Ограничимся арготизмами, производными от цыганского (северно-русский диалект балтийской диалектной группы) балавaс м. 'сало, ветчина' [ЦРС 1938: 11]. Ближе всего к исходной форме воровское балавaс 'свинья, свинина' [Потапов 1927: 10] (стоит не по алфавиту - возможно, в рукописи было *балэвас, что также фонетически приемлемо), а также "масовское" балавaс 'мясо' [Бондалетов 1987б: 77]. Расширение значения в двух арго пошло разными путями, что позволяет предположить независимые контакты. Варианты балабав (опечатка, вместо *балабас), балавaс и балалас, а также балясина (колбаса) рассматривались как цыганизмы А.П.Баранниковым [Баранников 1931: 156]. Кстати, написание балалас [Грачев 1991: 23] мы не рассматриваем. Оно появилось впервые в статье Баранникова [Там же] на основе и вместо документированного Потаповым баллалас и баллас [Потапов 1927: 10]. "Масовский" арготизм и угол. балбес, баланс и др. (см. ниже) в эту группу пока никем не включался. Варианты балбес, баланс как относительно новые явления очень важны для подтверждения актуальности арготизма в течение всего ХХ в. На его весьма широкое (для цыганизма) распространение указывает ряд источников, но при этом он отсутствует у такого внимательного наблюдателя, как Росси, что может указывать на неоднократное локальное заимствование.

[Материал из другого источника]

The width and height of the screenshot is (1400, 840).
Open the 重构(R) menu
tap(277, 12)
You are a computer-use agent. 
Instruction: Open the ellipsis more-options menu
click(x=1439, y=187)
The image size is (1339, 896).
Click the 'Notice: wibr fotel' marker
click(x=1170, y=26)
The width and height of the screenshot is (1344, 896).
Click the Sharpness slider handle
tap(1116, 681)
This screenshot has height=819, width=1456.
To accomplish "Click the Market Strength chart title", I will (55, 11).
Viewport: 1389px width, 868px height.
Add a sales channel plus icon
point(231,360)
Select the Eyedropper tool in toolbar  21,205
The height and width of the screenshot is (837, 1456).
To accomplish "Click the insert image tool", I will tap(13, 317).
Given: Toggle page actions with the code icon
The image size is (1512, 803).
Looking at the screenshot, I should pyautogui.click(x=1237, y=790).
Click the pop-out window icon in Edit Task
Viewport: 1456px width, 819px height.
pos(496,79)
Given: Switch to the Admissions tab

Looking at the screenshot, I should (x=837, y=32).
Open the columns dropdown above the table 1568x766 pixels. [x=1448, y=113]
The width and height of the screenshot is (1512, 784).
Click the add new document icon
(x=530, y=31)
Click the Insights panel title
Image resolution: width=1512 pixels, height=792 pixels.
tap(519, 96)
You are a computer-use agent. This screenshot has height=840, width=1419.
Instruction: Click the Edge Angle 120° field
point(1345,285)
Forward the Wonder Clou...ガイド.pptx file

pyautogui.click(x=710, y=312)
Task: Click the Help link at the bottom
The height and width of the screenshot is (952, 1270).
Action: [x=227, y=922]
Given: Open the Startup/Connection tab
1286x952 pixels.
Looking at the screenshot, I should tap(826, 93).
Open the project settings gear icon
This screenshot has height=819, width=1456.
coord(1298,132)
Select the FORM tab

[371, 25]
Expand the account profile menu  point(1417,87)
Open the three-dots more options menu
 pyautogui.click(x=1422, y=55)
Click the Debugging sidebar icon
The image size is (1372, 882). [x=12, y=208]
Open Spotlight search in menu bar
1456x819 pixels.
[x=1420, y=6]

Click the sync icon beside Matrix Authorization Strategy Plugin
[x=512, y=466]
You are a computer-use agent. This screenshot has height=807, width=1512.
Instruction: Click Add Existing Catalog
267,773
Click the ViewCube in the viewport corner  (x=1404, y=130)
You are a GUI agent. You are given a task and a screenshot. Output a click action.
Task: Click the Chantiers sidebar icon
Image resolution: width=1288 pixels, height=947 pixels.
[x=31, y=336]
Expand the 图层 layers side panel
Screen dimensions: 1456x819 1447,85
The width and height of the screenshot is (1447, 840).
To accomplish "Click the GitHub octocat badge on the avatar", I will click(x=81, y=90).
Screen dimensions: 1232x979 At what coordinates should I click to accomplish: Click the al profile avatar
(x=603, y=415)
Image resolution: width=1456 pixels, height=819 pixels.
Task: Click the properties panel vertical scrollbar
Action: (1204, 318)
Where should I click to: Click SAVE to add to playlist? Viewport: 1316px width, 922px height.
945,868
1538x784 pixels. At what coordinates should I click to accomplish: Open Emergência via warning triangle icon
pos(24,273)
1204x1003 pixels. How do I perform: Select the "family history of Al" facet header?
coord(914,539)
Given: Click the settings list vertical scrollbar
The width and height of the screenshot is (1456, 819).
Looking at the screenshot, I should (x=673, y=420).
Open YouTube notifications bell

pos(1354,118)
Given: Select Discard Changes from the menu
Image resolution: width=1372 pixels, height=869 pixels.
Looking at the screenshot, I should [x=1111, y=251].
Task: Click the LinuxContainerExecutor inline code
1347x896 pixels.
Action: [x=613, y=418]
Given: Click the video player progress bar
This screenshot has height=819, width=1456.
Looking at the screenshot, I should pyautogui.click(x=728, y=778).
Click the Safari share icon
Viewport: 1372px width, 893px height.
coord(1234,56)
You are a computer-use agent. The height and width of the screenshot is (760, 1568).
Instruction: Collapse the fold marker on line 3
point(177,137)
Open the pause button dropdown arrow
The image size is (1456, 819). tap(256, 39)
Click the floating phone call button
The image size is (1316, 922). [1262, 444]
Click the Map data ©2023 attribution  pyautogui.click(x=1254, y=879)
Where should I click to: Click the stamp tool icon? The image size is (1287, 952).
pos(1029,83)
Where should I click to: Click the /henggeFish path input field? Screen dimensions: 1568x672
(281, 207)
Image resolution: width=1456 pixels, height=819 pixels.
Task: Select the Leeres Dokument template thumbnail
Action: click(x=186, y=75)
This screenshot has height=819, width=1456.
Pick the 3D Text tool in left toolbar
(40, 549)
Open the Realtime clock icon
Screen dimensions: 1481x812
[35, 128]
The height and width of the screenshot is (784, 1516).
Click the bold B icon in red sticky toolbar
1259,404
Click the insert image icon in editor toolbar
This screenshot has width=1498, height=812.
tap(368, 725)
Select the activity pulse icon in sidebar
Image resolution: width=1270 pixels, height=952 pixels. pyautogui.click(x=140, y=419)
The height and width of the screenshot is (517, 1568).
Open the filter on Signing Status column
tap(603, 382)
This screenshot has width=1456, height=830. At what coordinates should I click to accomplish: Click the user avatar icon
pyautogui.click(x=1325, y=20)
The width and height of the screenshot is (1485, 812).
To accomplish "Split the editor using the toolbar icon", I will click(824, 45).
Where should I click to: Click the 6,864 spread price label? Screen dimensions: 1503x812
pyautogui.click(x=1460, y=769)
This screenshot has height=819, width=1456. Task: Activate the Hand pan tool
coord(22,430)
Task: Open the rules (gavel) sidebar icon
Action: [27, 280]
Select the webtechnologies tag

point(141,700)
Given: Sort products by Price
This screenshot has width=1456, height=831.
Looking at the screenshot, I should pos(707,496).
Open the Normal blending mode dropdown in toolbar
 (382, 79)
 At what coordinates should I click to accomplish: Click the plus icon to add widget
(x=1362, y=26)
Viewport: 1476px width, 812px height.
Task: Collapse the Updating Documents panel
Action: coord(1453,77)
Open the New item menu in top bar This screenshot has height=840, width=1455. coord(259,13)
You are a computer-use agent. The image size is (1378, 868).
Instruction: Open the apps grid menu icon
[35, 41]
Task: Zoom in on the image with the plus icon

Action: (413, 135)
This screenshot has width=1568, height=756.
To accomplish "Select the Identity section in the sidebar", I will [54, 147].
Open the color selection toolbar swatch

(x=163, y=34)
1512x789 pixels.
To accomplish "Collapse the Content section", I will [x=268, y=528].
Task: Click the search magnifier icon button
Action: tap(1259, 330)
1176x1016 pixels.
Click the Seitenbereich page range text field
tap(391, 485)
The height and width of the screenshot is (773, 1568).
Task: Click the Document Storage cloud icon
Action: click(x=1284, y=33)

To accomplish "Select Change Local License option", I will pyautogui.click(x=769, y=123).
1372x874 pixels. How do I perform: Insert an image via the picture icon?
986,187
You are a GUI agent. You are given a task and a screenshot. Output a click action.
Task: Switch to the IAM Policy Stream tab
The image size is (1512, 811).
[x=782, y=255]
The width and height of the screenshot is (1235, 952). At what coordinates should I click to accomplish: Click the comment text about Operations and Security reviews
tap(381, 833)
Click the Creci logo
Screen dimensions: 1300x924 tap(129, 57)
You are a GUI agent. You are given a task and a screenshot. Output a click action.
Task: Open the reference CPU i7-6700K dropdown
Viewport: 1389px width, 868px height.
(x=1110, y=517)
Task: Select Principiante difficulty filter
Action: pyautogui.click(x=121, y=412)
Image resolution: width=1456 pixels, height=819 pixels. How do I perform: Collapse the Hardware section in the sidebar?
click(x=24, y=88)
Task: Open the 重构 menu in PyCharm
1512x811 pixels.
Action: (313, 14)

Рассмотрим доступный нам материал.

Балабас 'сало' [Потапов 1927: 10]; 'сало, колбаса' [Москва 1952] = [СРВС 1983-IV: 23]; [Киев 1964]=[СРВС 1983-IV: 70]; 'жиры (сало, масло, колбаса)' [Рига 1967]=[СРВС 1983-IV: 100]; бацилла, балабас, балясино 'то же' [Воривода 1971]=[СРВС 1983-IV: 131]; '1)свиное сало; 2)шпик; 3)колбаса' [Бронников 1990: 1]; балабaс 'сало, шпиг, колбаса' [TCУЖ: 15]; 'сало' [Грачев 1991: 23] (с ошибочной ссылкой на [Дмитриев 1931]); 'то же' [Cнегов 1991: 214]; '1.Мясо, сало, колбаса, жир. 2.Cахар' [ББИ: 22]. Вариант балабас, возникший в результате межслоговой дистантной ассимиляции, фиксировался чаще, чем исходное балавaс . Толкования отражают постепенную экспансию арготической номинации на все виды мясной пищи и далее - масла, сахара. Т.е. на все высококалорийные виды пищи, дефицитные в условиях лагерного общепита. Одну из причин заимствования можно усматривать в том, что номинация сало в тюремно-лагерной субкультуре, судя по некоторым источникам, может табуироваться вследствие сближения по созвучию с "... сосало" [Русский мат 1994: 225, прим. 2].

Баллалас, баллас 'сало' [Потапов 1927: 10]. Весьма любопытные варианты. В первом своеобразно отражено различие между слогами лла (=ла) и ва (=ла) исходного цыг. балавас. Во втором - произношение со стяжением, причем неслоговой [ъ] вполне мог быть воспринят как удлинение [л]: [балъ'aс].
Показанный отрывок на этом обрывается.